Description of the task:
Filter the listing below down to the lines holding the word "computer", and copy those lines.

Data for processing:

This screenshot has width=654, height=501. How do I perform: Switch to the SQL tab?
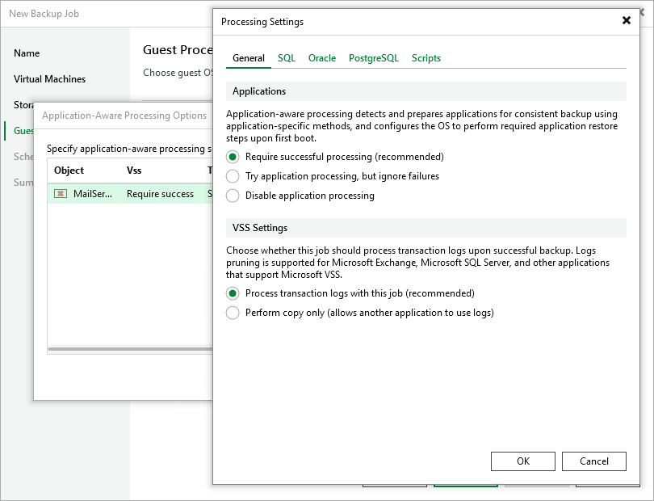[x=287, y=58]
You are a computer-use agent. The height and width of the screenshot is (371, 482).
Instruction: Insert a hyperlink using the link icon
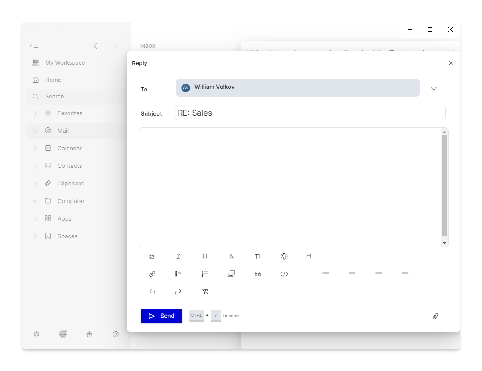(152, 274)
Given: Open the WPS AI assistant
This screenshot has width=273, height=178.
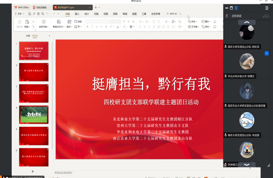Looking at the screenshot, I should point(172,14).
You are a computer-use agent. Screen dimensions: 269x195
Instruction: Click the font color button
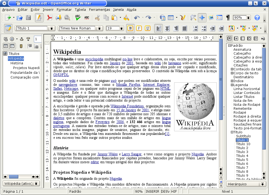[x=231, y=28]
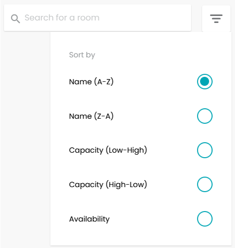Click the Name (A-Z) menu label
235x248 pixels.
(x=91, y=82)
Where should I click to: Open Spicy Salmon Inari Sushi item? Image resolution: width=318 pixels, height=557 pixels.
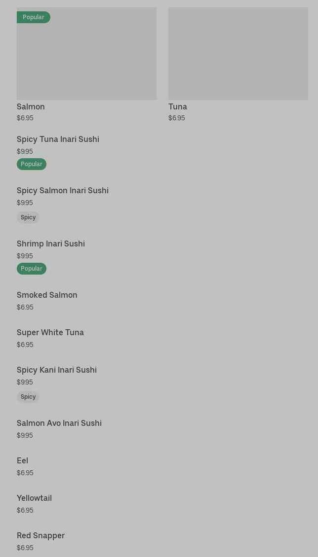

...

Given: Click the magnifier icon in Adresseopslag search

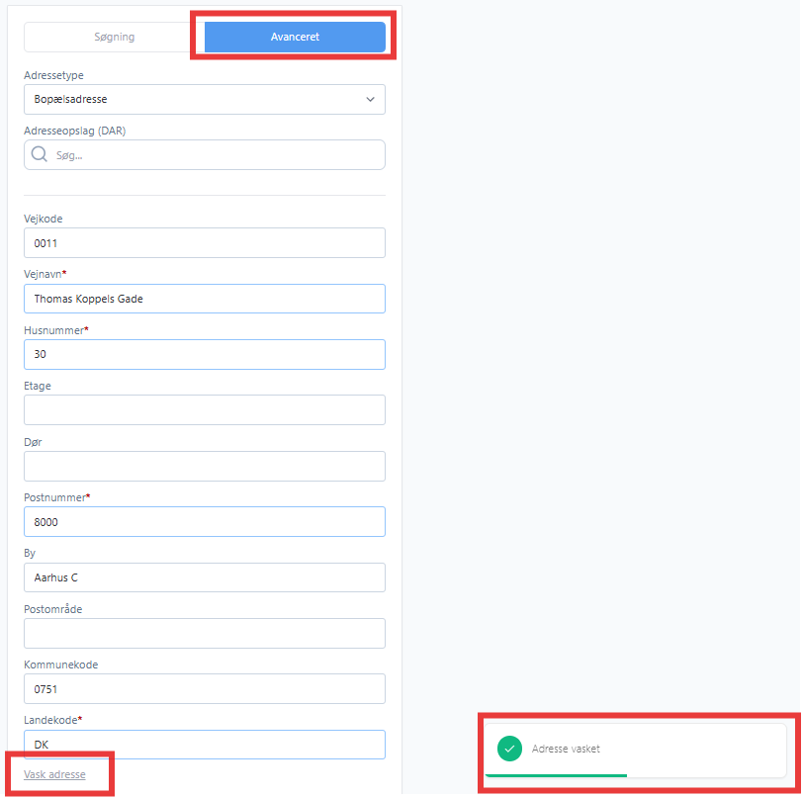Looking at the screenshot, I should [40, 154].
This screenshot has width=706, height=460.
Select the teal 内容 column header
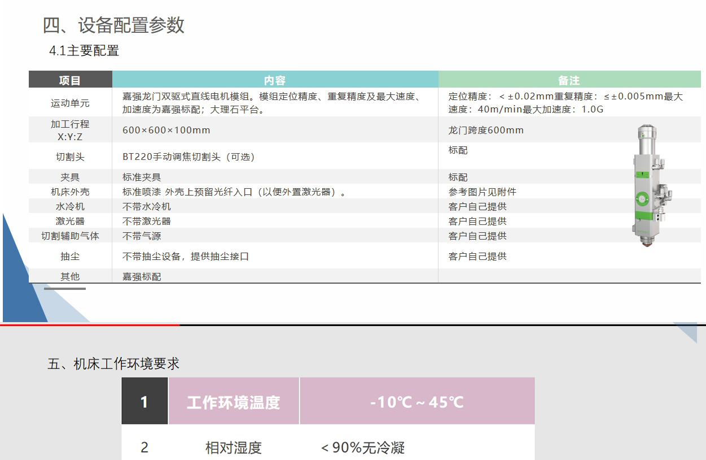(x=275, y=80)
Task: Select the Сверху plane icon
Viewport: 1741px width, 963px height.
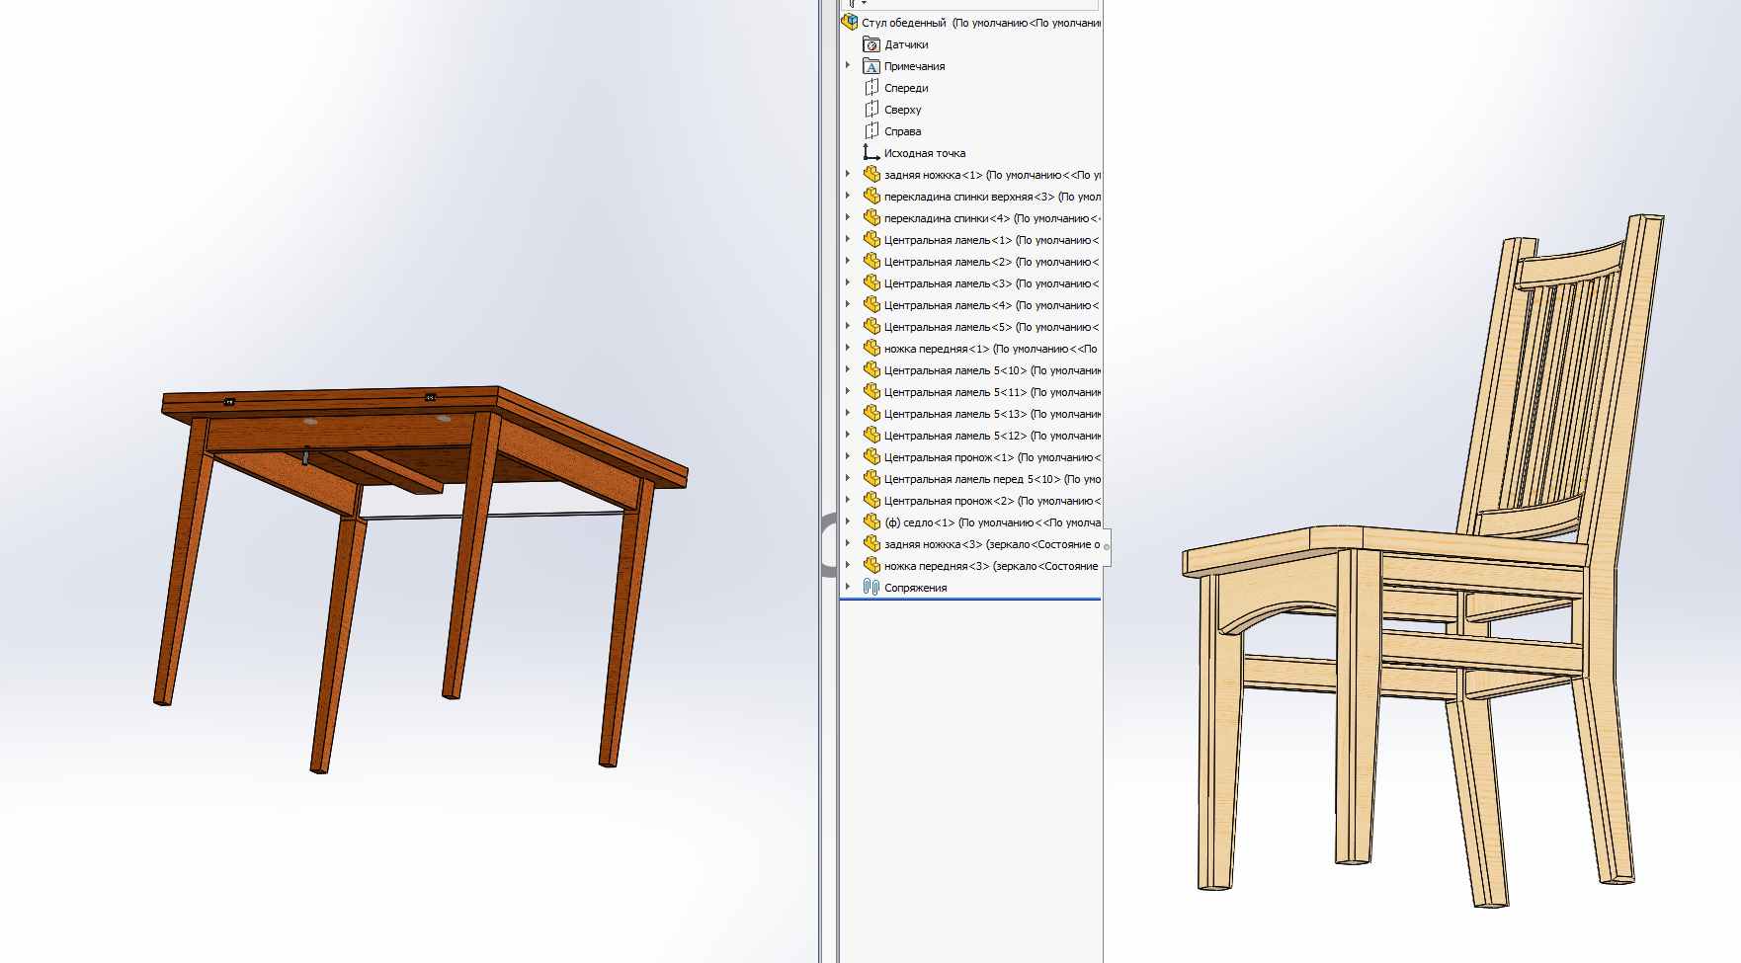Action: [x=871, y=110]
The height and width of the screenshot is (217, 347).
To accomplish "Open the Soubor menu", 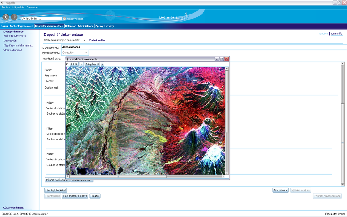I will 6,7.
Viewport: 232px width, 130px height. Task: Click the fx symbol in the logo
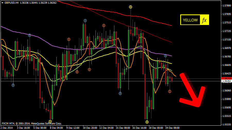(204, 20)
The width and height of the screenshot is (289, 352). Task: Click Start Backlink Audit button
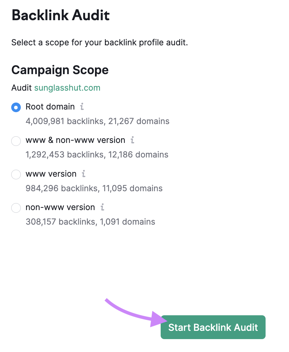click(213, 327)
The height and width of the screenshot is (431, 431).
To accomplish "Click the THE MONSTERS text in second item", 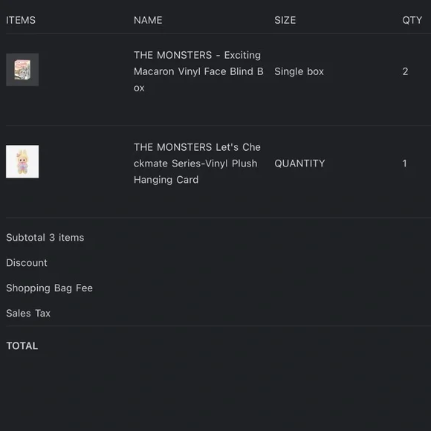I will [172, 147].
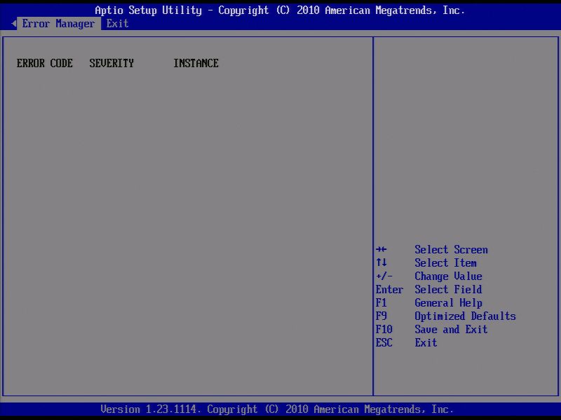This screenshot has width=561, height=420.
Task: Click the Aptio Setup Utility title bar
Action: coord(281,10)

Exercise answer:
You are a computer-use agent. The height and width of the screenshot is (371, 482).
You are a computer-use agent. Screen dimensions: 269x195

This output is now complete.